= Clara Napaga Tia Sulemana =

Ghanaian politician

Clara Napaga Tia Sulemana (born 1987) is a female Ghanaian politician and a presidential staffer of the Nana Akufo-Addo led government. She is the daughter of Alhaji Tia Sulemana, a founding father of the New Patriotic Party in Ghana.

== Education ==
Napaga had her Bachelor of Arts Degree in Integrated Development Studies with focus in social, political and historical studies from the University for Development Studies.

== Career ==
Upon completion of her undergraduate study, Napaga started her journey in politics as a campaign aide to the New Patriotic Party (NPP). She was later appointed as a presidential staffer when the party won the 2016 presidential elections. Sulemana sits on the governing board of the Tamale Teaching Hospital.

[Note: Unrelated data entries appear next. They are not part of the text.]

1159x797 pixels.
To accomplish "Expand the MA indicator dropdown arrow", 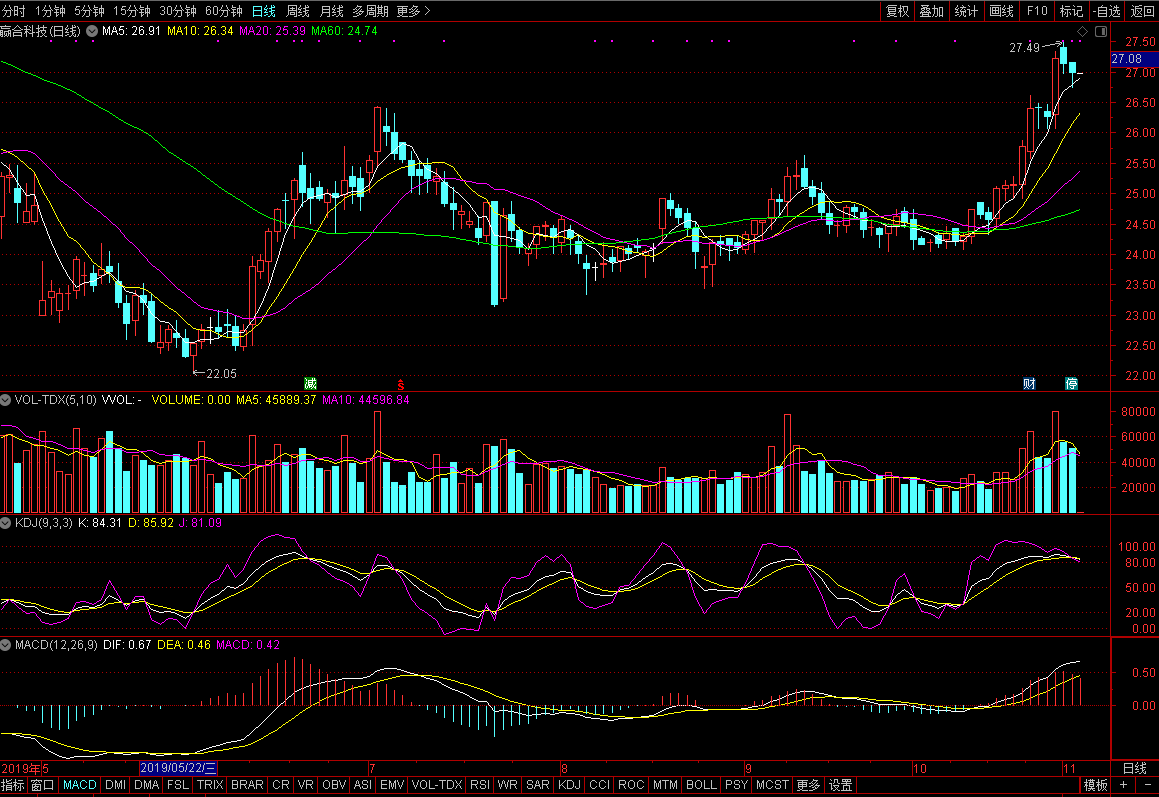I will [93, 32].
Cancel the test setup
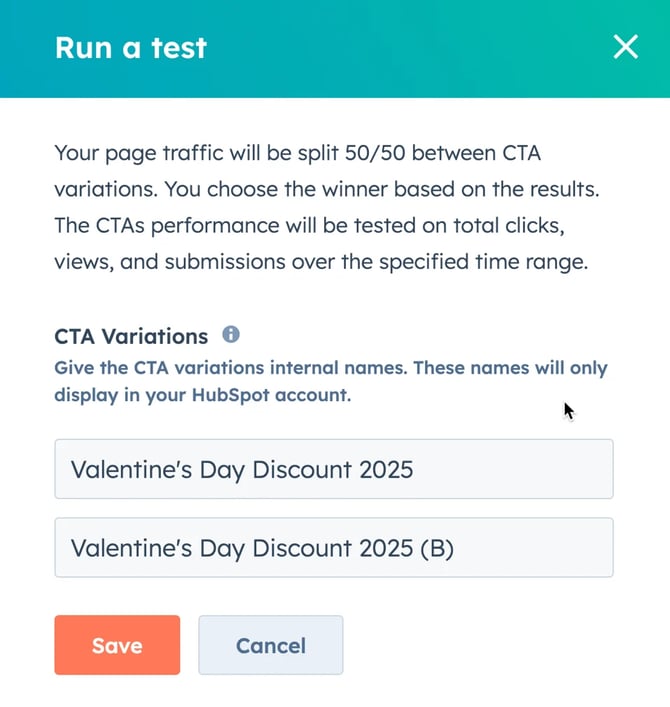 271,645
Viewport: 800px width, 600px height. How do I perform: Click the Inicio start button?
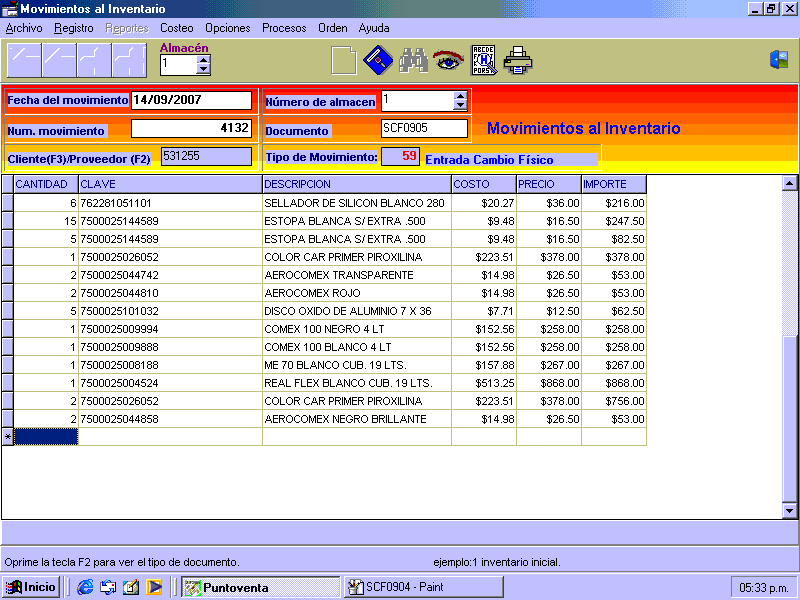(31, 587)
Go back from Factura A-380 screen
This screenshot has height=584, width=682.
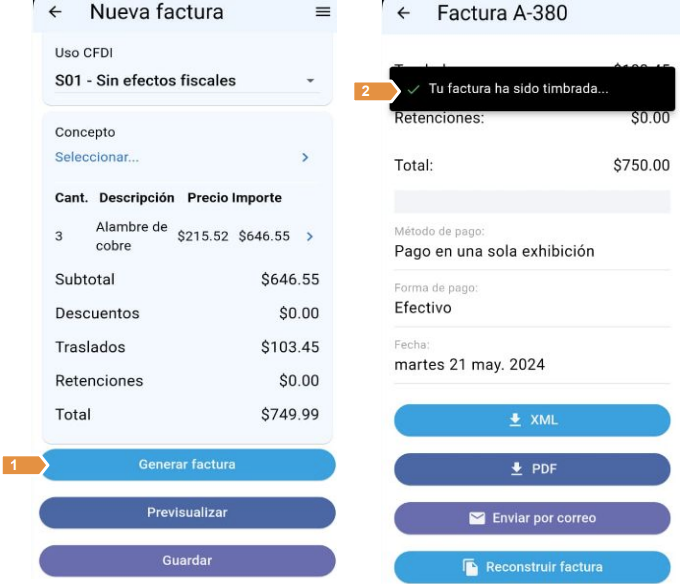tap(404, 13)
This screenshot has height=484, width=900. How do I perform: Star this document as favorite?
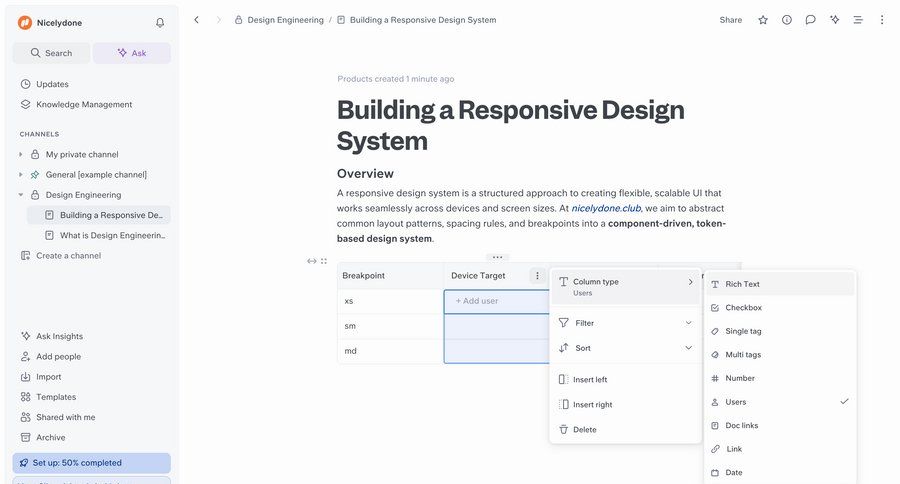point(763,20)
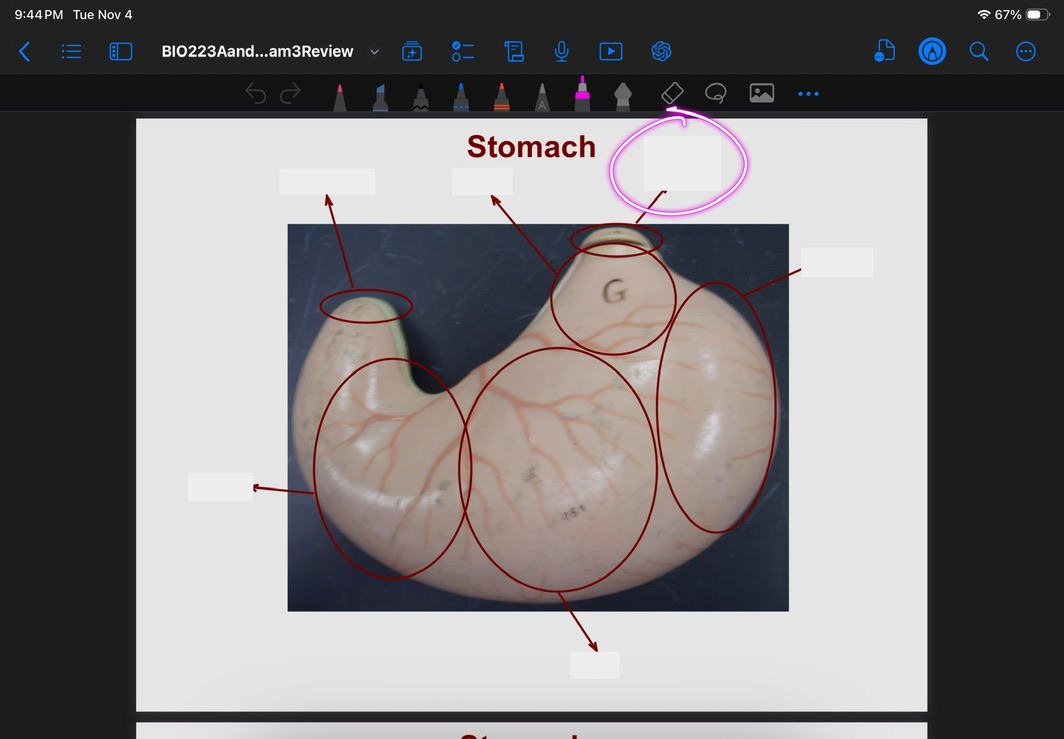
Task: Toggle the pen drawing mode button
Action: coord(932,52)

In 2022 when the NPP government decided to scrap off the Ministry for Special Development Initiatives (MSDI) as one of the measures by the government to reduce the number of Ministries and ministers in its second term, she was then appointed as Coordinator for Special Development Initiatives.

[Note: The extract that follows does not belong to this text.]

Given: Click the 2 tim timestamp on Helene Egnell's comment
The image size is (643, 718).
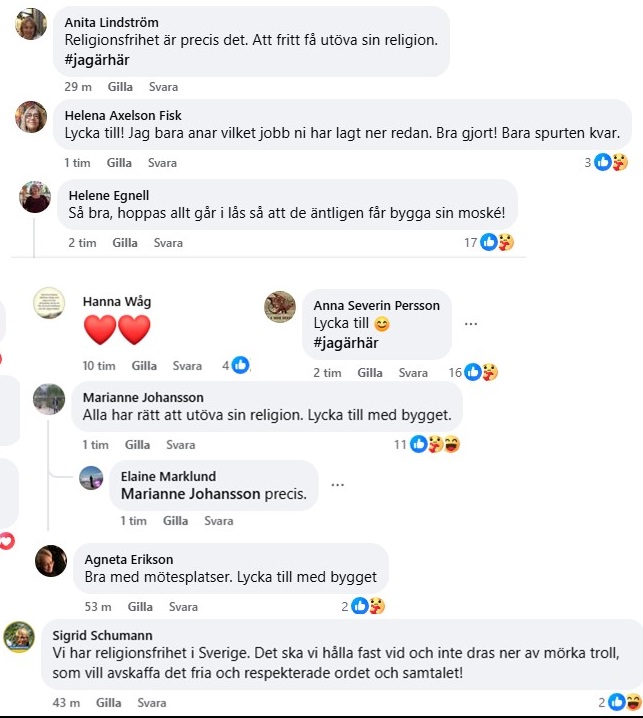Looking at the screenshot, I should [82, 243].
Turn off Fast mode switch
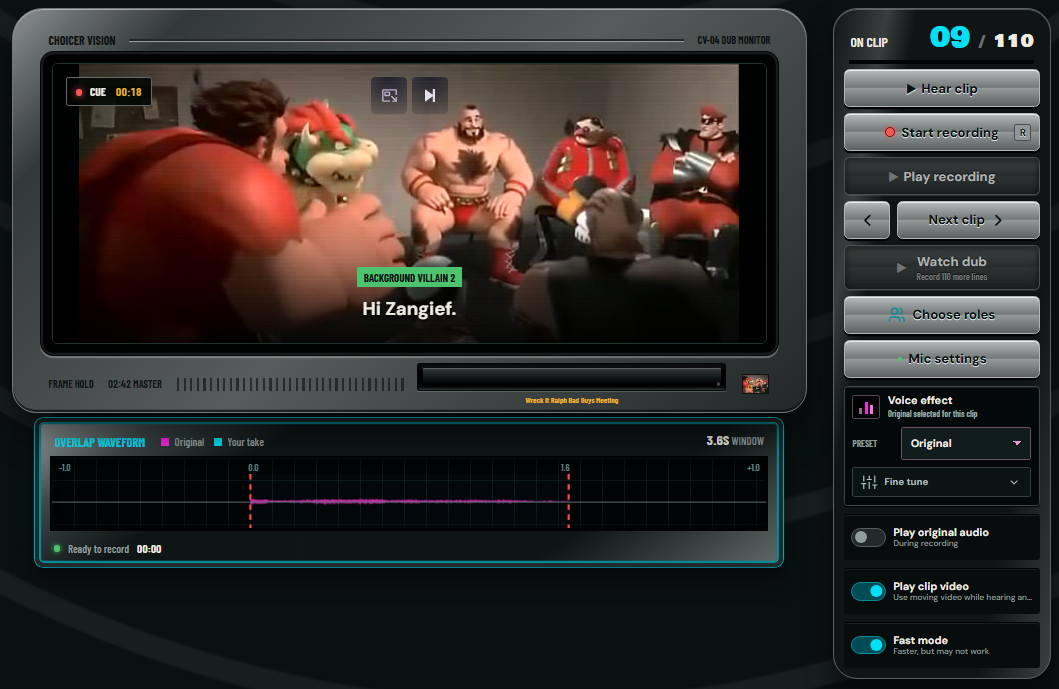Viewport: 1059px width, 689px height. click(x=868, y=645)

In June 2021, President Nana Akufo-Addo appointed Clara Napaga Tia Sulemana as the Coordinator for Special Development Initiatives, following the dissolution of the Ministry for Special Development Initiatives. In this role, she is responsible for overseeing projects such as the Infrastructure for Poverty Eradication Programme (IPEP) and serving as a liaison between development authorities and the presidency.